Impasses no processo de adoção no Brasil
Enviada em 10/10/2019
Desde os primórdios da civilização, a família é o elo mais forte entre os indivíduos, e a adoção tem o papel fundamental de potencializar e até mesmo tornar possível estas mesmas relações entre indivíduos de famílias diferentes. Na sociedade Brasileira, é visto uma clara dificuldade no processo adotivo.
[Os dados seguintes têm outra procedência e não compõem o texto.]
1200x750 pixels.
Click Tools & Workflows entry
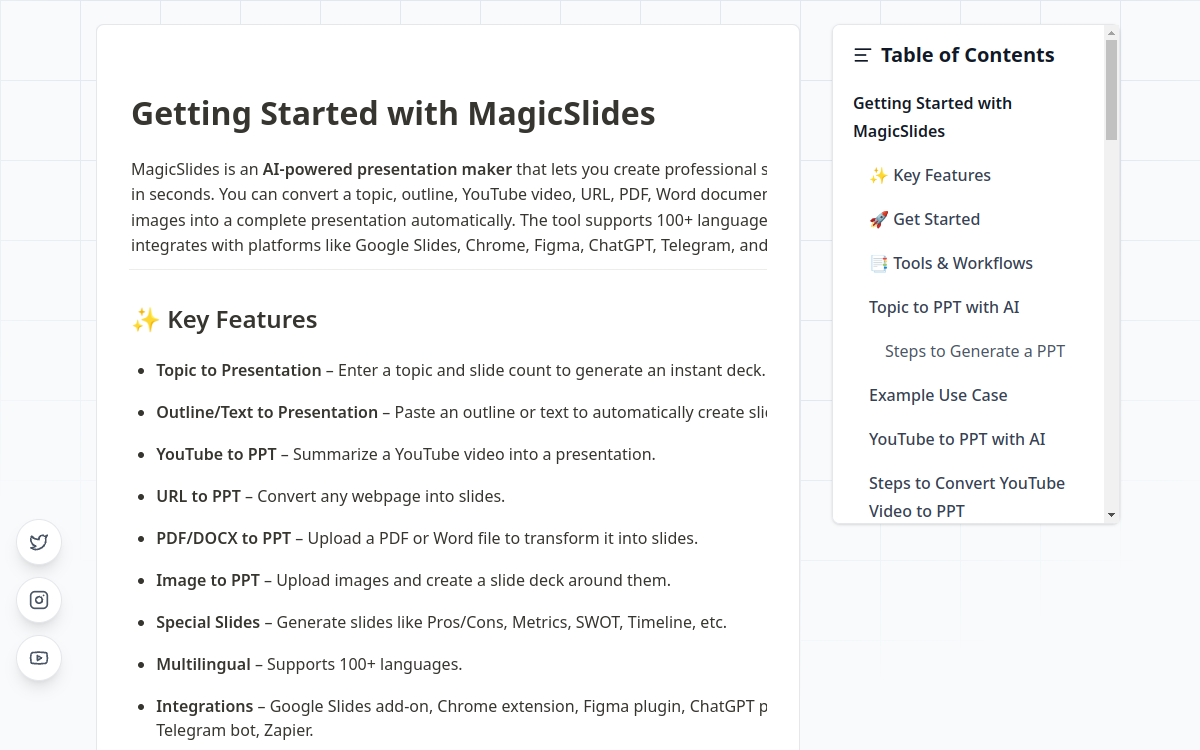[963, 263]
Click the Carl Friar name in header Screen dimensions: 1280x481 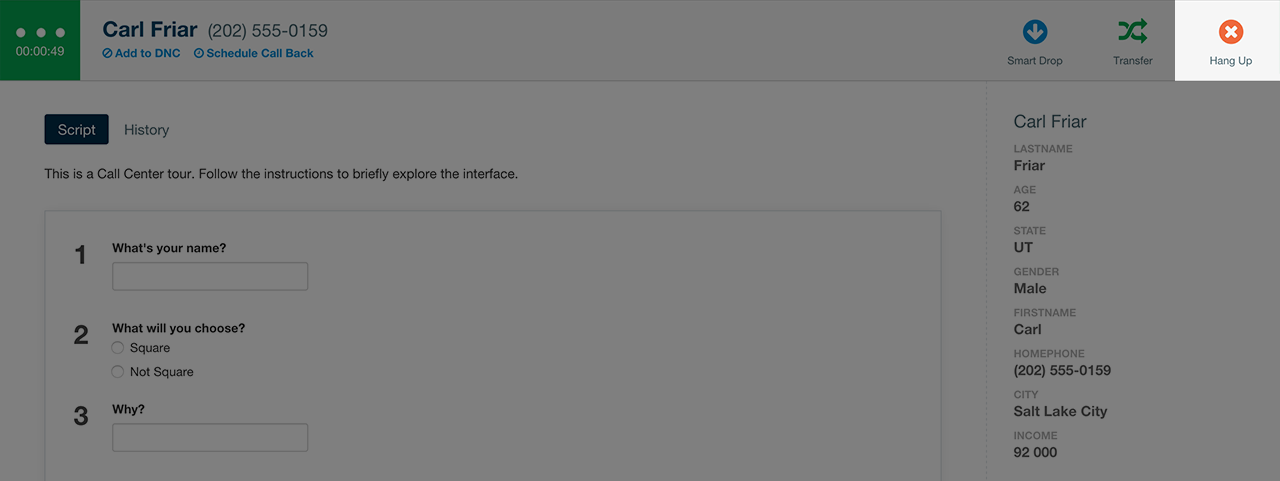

Isso ocorre seja pela não adoção conjunta de irmãos, seja pelo preconceito sofrido pelos adotandos.
A priori, o processo adotivo na sociedade brasileira é dificultada pela não adoção dos irmãos, gerando uma grande problemática. De acordo com o Cadastro Nacional de Adoção, quase 66% dos brasileiros dispostos a adotar não querem acolher irmãos. Por conseguinte, essa atitude dificulta ainda mais a aceitação destes no âmbito familiar, pois sua única relação sólida é com seu irmão e sem ele, é muito mais difícil integrar-se em uma família nova. Portanto, agravando ainda mais o processo.
Outrossim, o grande preconceito inato a família brasileira em relação ao acolhimento de outro indivíduo de sangue diferente agrava ainda mais todo o processo. De acordo com o sociólogo polonês Zygmunt Bauman, a sociedade moderna passa pelo processo denominado líquido, causado pela volatilidade das relações sociais e, consequentemente, fragilizando uma possível nova relação fraterna. Causando um problema no ato de aceitação do adotando em sua nova família, atrapalha na verdade todo o processo.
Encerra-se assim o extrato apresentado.